» EXERCISE DETAILS: Output all of the data below exactly as given.

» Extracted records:
%%
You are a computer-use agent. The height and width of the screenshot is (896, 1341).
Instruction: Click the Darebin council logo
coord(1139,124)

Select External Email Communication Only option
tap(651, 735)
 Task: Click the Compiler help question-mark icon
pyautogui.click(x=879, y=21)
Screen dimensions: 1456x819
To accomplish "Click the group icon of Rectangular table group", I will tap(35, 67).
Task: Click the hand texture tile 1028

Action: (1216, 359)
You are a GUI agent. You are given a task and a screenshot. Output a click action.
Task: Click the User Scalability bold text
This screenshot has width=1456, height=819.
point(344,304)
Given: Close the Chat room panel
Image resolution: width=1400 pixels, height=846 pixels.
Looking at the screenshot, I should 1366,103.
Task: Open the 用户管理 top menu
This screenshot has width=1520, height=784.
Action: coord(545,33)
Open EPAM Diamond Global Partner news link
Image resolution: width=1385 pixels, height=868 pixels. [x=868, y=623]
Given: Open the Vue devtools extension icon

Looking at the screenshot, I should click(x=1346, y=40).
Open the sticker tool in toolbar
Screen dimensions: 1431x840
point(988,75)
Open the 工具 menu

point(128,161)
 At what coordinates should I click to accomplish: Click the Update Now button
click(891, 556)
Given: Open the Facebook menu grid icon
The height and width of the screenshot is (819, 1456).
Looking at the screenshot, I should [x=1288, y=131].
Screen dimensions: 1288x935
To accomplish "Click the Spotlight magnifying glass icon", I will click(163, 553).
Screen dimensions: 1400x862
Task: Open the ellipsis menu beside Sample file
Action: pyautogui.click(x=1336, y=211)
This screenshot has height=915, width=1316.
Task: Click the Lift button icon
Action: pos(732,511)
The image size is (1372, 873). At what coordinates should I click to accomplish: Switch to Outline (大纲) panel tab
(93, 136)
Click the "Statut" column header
%%
» WRITTEN RESPONSE:
You are a computer-use agent. The height and width of the screenshot is (896, 1341).
Instruction: Click the Darebin council logo
coord(1139,124)

Select External Email Communication Only option
tap(651, 735)
 Task: Click the Compiler help question-mark icon
pyautogui.click(x=879, y=21)
Screen dimensions: 1456x819
To accomplish "Click the group icon of Rectangular table group", I will tap(35, 67).
Task: Click the hand texture tile 1028

Action: (1216, 359)
You are a GUI agent. You are given a task and a screenshot. Output a click action.
Task: Click the User Scalability bold text
This screenshot has width=1456, height=819.
point(344,304)
Given: Close the Chat room panel
Image resolution: width=1400 pixels, height=846 pixels.
Looking at the screenshot, I should 1366,103.
Task: Open the 用户管理 top menu
This screenshot has width=1520, height=784.
Action: coord(545,33)
Open EPAM Diamond Global Partner news link
Image resolution: width=1385 pixels, height=868 pixels. [x=868, y=623]
Given: Open the Vue devtools extension icon

Looking at the screenshot, I should click(x=1346, y=40).
Open the sticker tool in toolbar
Screen dimensions: 1431x840
point(988,75)
Open the 工具 menu

point(128,161)
 At what coordinates should I click to accomplish: Click the Update Now button
click(891, 556)
Given: Open the Facebook menu grid icon
The height and width of the screenshot is (819, 1456).
Looking at the screenshot, I should [x=1288, y=131].
Screen dimensions: 1288x935
To accomplish "Click the Spotlight magnifying glass icon", I will click(163, 553).
Screen dimensions: 1400x862
Task: Open the ellipsis menu beside Sample file
Action: pyautogui.click(x=1336, y=211)
This screenshot has height=915, width=1316.
Task: Click the Lift button icon
Action: pos(732,511)
The image size is (1372, 873). At what coordinates should I click to accomplish: Switch to Outline (大纲) panel tab
(93, 136)
Click the "Statut" column header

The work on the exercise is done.